_Required action_:
Set out exactly, and with nothing added, the line containing "Click the like" and every line after it through the final line of the data.

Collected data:
● ● ● ● ● ● ●

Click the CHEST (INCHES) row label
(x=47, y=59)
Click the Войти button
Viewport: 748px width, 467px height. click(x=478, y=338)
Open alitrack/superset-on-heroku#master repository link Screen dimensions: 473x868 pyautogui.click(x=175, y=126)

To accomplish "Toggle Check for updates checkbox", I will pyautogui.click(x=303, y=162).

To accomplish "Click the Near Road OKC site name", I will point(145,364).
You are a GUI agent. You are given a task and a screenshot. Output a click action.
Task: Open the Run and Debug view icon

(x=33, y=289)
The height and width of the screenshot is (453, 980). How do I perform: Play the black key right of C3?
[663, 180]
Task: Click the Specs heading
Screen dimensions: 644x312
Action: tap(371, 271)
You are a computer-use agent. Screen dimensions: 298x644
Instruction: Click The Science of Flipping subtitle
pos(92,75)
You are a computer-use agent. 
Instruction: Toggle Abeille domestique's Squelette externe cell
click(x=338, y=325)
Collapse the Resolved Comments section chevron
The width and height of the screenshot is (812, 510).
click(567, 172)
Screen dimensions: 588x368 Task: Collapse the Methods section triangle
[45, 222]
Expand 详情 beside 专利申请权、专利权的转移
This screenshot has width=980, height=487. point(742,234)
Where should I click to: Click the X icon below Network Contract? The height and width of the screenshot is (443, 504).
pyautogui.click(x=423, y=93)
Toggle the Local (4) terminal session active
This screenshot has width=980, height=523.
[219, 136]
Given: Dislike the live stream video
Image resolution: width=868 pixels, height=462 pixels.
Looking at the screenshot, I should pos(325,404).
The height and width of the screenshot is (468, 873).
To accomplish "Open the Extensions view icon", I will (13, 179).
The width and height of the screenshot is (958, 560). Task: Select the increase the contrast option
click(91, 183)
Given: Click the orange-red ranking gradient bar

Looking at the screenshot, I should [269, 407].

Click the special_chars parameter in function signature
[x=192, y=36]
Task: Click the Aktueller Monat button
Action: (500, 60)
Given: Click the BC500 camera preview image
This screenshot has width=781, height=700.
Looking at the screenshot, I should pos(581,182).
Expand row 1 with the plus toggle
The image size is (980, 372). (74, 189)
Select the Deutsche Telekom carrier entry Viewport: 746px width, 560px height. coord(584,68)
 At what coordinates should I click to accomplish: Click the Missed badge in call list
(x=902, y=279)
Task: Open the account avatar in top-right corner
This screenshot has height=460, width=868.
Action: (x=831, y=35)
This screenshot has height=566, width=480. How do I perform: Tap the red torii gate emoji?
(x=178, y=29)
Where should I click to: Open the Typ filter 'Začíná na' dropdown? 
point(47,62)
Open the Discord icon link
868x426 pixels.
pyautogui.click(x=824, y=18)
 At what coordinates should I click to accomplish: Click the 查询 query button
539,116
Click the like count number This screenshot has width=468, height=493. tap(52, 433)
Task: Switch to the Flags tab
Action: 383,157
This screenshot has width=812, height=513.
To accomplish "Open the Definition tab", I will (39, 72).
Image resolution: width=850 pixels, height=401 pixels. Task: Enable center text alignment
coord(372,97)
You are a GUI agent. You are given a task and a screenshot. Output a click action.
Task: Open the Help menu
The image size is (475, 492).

● ● ● ● ● ● ●

_Result of this exercise_:
Click the like count number This screenshot has width=468, height=493. tap(52, 433)
Task: Switch to the Flags tab
Action: 383,157
This screenshot has width=812, height=513.
To accomplish "Open the Definition tab", I will (39, 72).
Image resolution: width=850 pixels, height=401 pixels. Task: Enable center text alignment
coord(372,97)
You are a GUI agent. You are given a task and a screenshot. Output a click action.
Task: Open the Help menu
The image size is (475, 492).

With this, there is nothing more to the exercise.